▸ **Exercise**
Rewrite the lines with their requests unchanged, multiplying each click coordinate in the answers by 1.05 and rounding to whole numbers with halves going up. Begin at the line that has "Screen dimensions: 1058x1036", stop after the last of the items below, and leave the pictures out.

▸ **Records for this exercise**
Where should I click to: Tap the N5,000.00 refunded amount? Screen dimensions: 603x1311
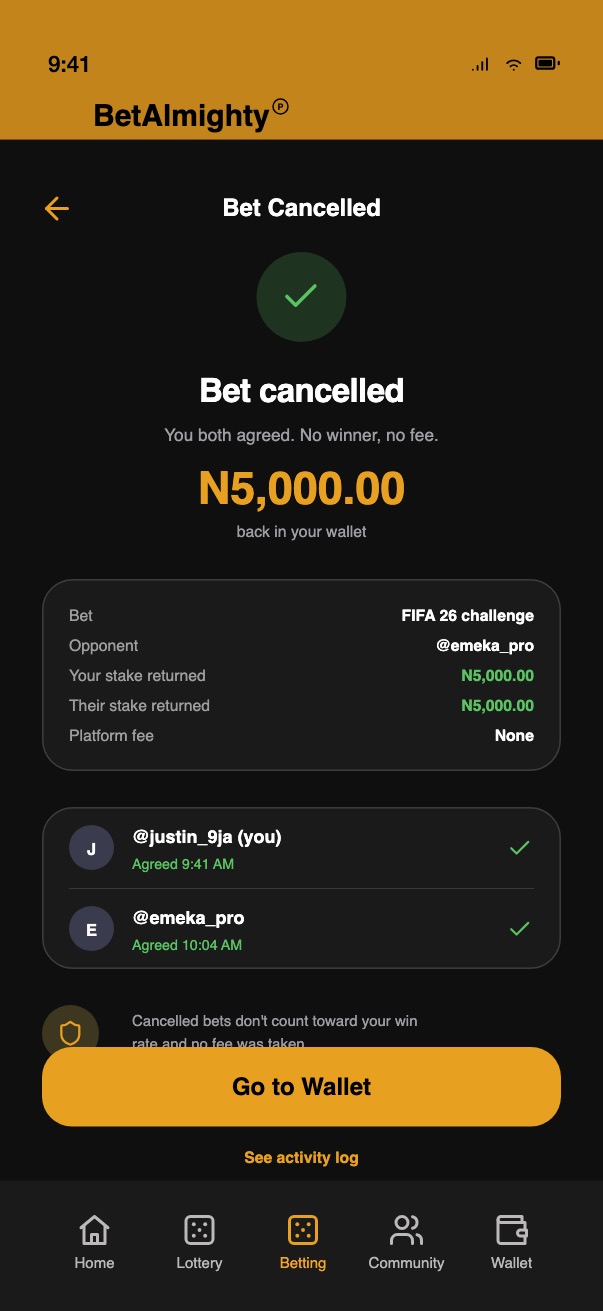[x=301, y=489]
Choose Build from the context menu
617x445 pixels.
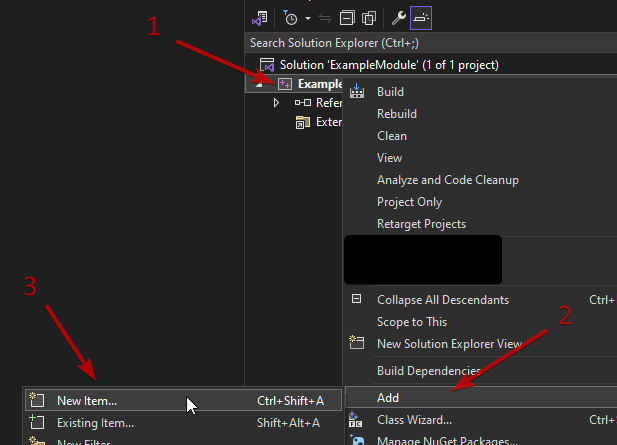tap(390, 92)
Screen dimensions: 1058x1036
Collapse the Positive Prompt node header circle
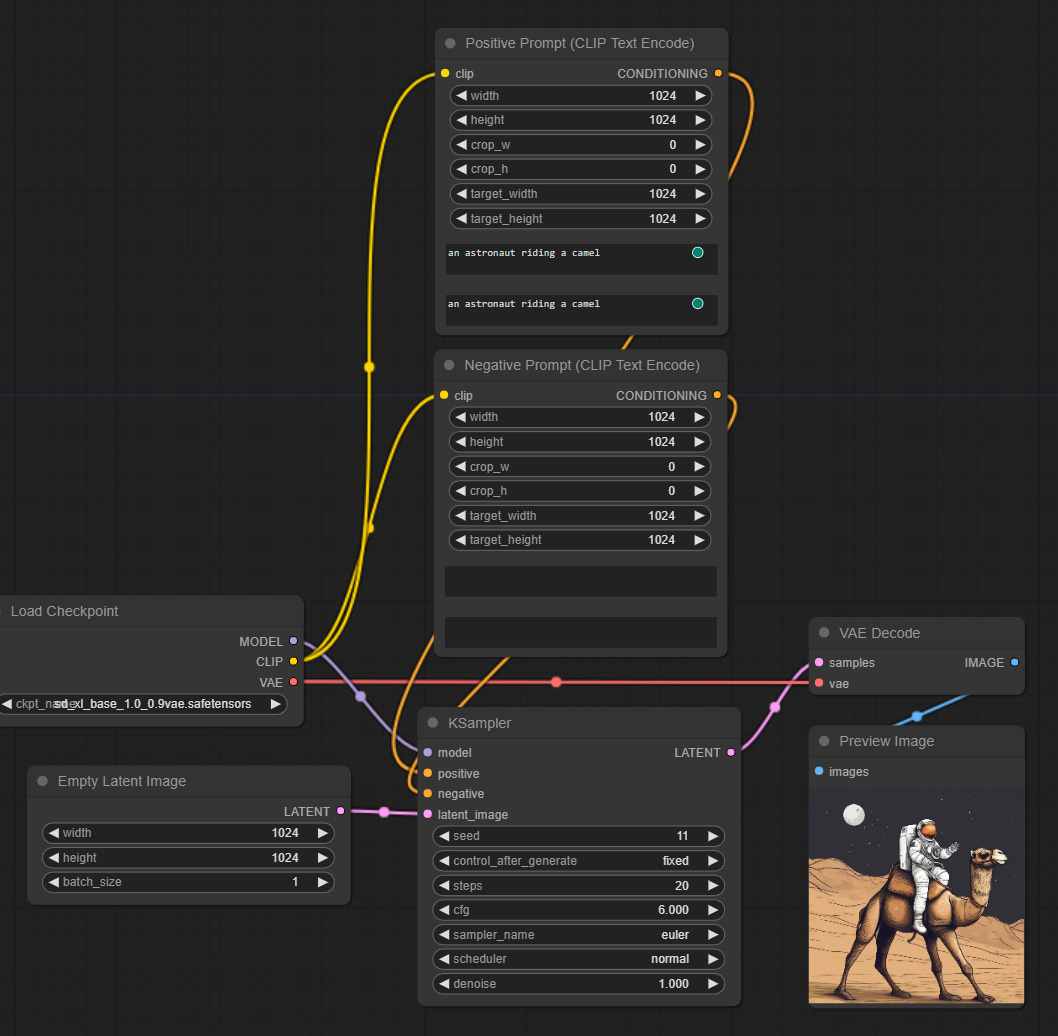pyautogui.click(x=449, y=43)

▸ **Worked solution**
Screen dimensions: 1058x1036
Collapse the Positive Prompt node header circle
pyautogui.click(x=471, y=45)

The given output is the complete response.